[Start of Excerpt provided]

TERMINATION OF AGREEMENT
 
 
This Termination of Agreement (the “Termination Agreement”) is made by and between Lantronix, Inc. (the “Company”), Bernhard Bruscha and TL Investment GmbH (together with any affiliate thereof, “TLI”) (collectively referred to as the “Parties”).
 
WHEREAS, TLI and Company entered into an Agreement (the “Settlement Agreement”) dated as of November 29, 2010;
 
WHEREAS, the Company and TLI desire to terminate the Settlement Agreement in its entirety;
 
WHEREAS, as a pre-requisite to entering into this Termination Agreement the Parties agree that Bernhard Bruscha shall recuse himself from certain matters as a member of the Company’s Board of Directors as provided in Section 2 below;
 
WHEREAS, the Board of Directors has determined to hold the 2011 Annual Meeting of Shareholders (“2011 Meeting”) on November 16, 2011, and to reduce the size of the board effective as of the date of the 2011 Meeting, to four directors and has nominated Thomas Wittenschlaeger, Hoshi Printer, John Rehfeld and Bernhard Bruscha for election at the 2011 Meeting; and
 
NOW THEREFORE, in consideration of the mutual promises made herein and other good and valuable consideration, the receipt of which is hereby acknowledged, the Company and TLI hereby agree as follows:
 
1. Effective Date.  This Termination Agreement shall be effective as of August 9, 2011.

[End of Excerpt provided]

# Instruction 1
Output the termination agreement from "NOW THEREFORE, in" up to and including "August 9, 2011.", word for word.
# Instruction 2
For each statement, answer yes or no according to the termination agreement, and quote the words that settle it: (a) The Settlement Agreement is dated as of November 29, 2010. (b) The board is to be reduced to five directors as of the 2011 Meeting. (c) The Termination Agreement takes effect as of August 9, 2011.
# Instruction 3
Please carry the termination agreement forward from the end of its Section 1.
The listing comes from a separate, unrelated source.

[Start of Information supplied]

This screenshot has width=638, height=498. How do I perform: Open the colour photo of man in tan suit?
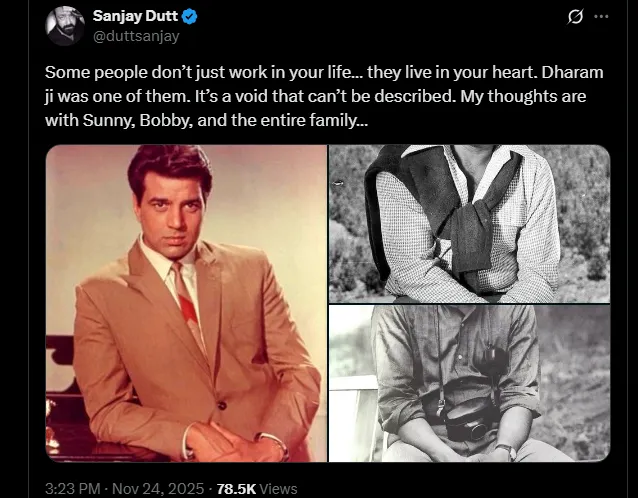(x=186, y=303)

[End of Information supplied]

# Result 1
NOW THEREFORE, in consideration of the mutual promises made herein and other good and valuable consideration, the receipt of which is hereby acknowledged, the Company and TLI hereby agree as follows:
 
1. Effective Date.  This Termination Agreement shall be effective as of August 9, 2011.

# Result 2
(a) Yes: "entered into an Agreement (the “Settlement Agreement”) dated as of November 29, 2010"
(b) No: "to reduce the size of the board effective as of the date of the 2011 Meeting, to four directors"
(c) Yes: "This Termination Agreement shall be effective as of August 9, 2011."

# Result 3
2. Director Election. Bernhard Bruscha, in his capacity as a member of the Company’s Board of Directors, agrees to recuse himself from deliberation and voting with regard to the appointment of a fifth director in the event the board determines to expand the size of the board following the 2011 Meeting.  Such agreement by Mr. Bruscha shall terminate on March 15, 2012.
 
3. Termination of Settlement Agreement.  TLI and Company hereby terminate the Settlement Agreement in its entirety, and no provisions thereof shall survive the termination.
 
4. Entire Agreement.  This Termination Agreement constitutes the full and complete understanding and agreement between the Parties with regard to the subject matter hereof.  This Termination Agreement may not be amended, waived, discharged or terminated other than by a written instrument signed by the Parties hereto.
 
5. Standstill.  TLI agrees that until November 16, 2011, it shall not, alone or in conjunction with any third party, without the prior written consent of the Company make any public announcement with respect to, or submit a proposal for, or offer of (with or without conditions) any merger, business combination, recapitalization, restructuring or other extraordinary transaction involving the Company or any of its securities or assets.
 
 
 

 
6. Governing Law.  This Termination Agreement shall be governed by the internal substantive laws, but not the choice of law rules, of the State of Delaware.
 
7. Counterparts.  This Termination Agreement may be executed in counterparts, and each counterpart shall have the same force and effect as an original and shall constitute an effective, binding agreement on the part of each of the undersigned Parties.
 

 
(Remainder of page intentionally left blank; signature page follows immediately hereafter)
 
 
 
 
 
 
 
 
 
 
 

 
 
 

 
 
IN WITNESS WHEREOF, the Parties have executed this Termination Agreement effective as of the 9th day of August 2011.
 

 
LANTRONIX, INC.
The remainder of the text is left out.